Directive A =
Answer these questions from the reflection on approval-seeking below.
(i) To what does the writer say the hold of approval-seeking on their life is directly proportional?
(ii) What does the text say will reveal themselves to be consistent when we shut out the hullabaloo?
(iii) What two things does the writer first name as still loved?
Directive B = Transcribe the part of the reflection on approval-seeking that opens with the words containing "And that’s just" and closes with "pretty darn consistent.".

Provided text =
I say “we” as if I can safely assume that you and I are living similar lives, and I’m sure that’s a pretty big assumption. It’s just that I have found after all these years on earth that I am not ever very different than the status quo- a thing that both comforts and bums me out. LOL.
So, perhaps you have already bypassed me in this way, or never jumped on the distraction train to begin with. But I find that I can be a very approval-seeking person, and how much that rules my life is directly proportional to the amount of time I spend on social media, news stories, and trying to fit in and measure up to whatever the standard of the day is.
And that’s just it- the bar is always moving, and depending on where you are focused, the rules change, the ideals change, the opinions change. But when we return to ourselves, and shut out all that hullabaloo, we can be certain that our core values and nature will reveal themselves to be pretty darn consistent.
Yes, of course, we change over time as do our dreams and needs. But when they align with your true self, it’s more like a slow morphing, or building blocks…an evolution rather than a whole new thing.
I am discovering that who I am today is not very different from the girl I was long, long ago. I still love books and words. I still love contemplating the reason I am here and trying to work out how to make the very most of my time. I still long to see everything, explore, roam.

Material =
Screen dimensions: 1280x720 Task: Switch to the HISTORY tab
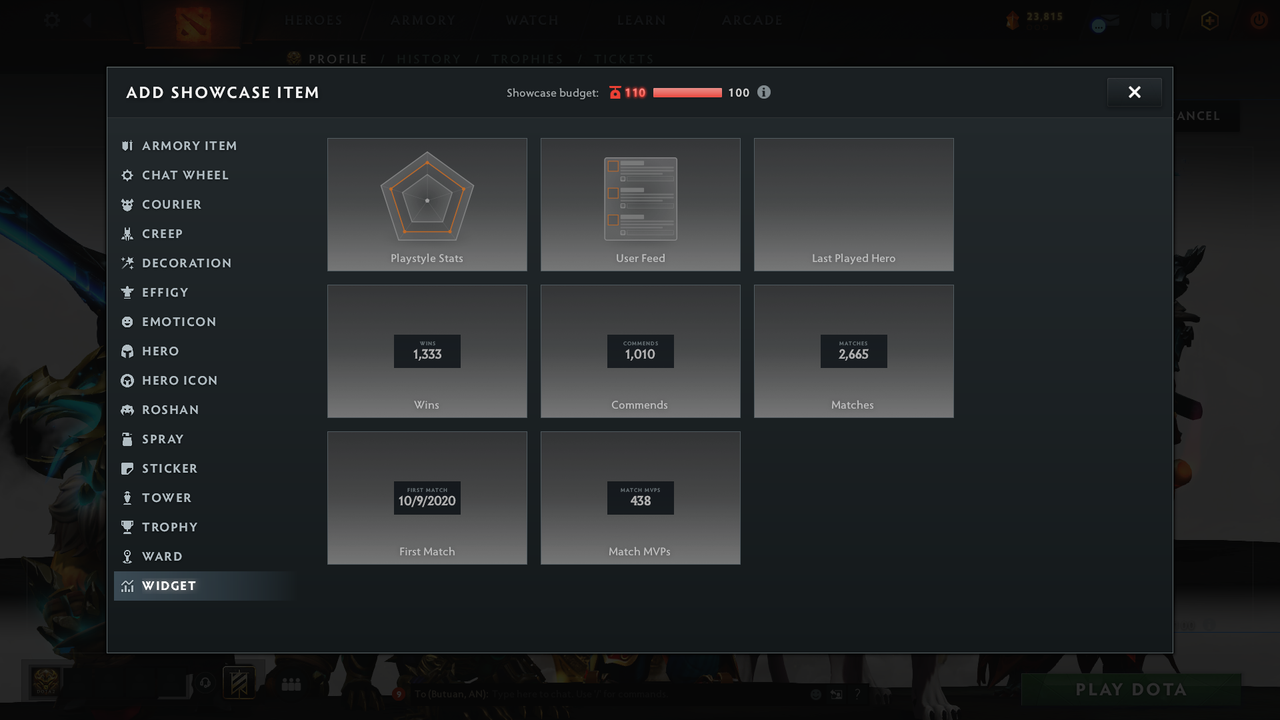[x=429, y=59]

Written solution A =
(i) The amount of time spent on social media, news stories, and trying to fit in and measure up to whatever the standard of the day is.
(ii) Our core values and nature.
(iii) Books and words.

Written solution B =
And that’s just it- the bar is always moving, and depending on where you are focused, the rules change, the ideals change, the opinions change. But when we return to ourselves, and shut out all that hullabaloo, we can be certain that our core values and nature will reveal themselves to be pretty darn consistent.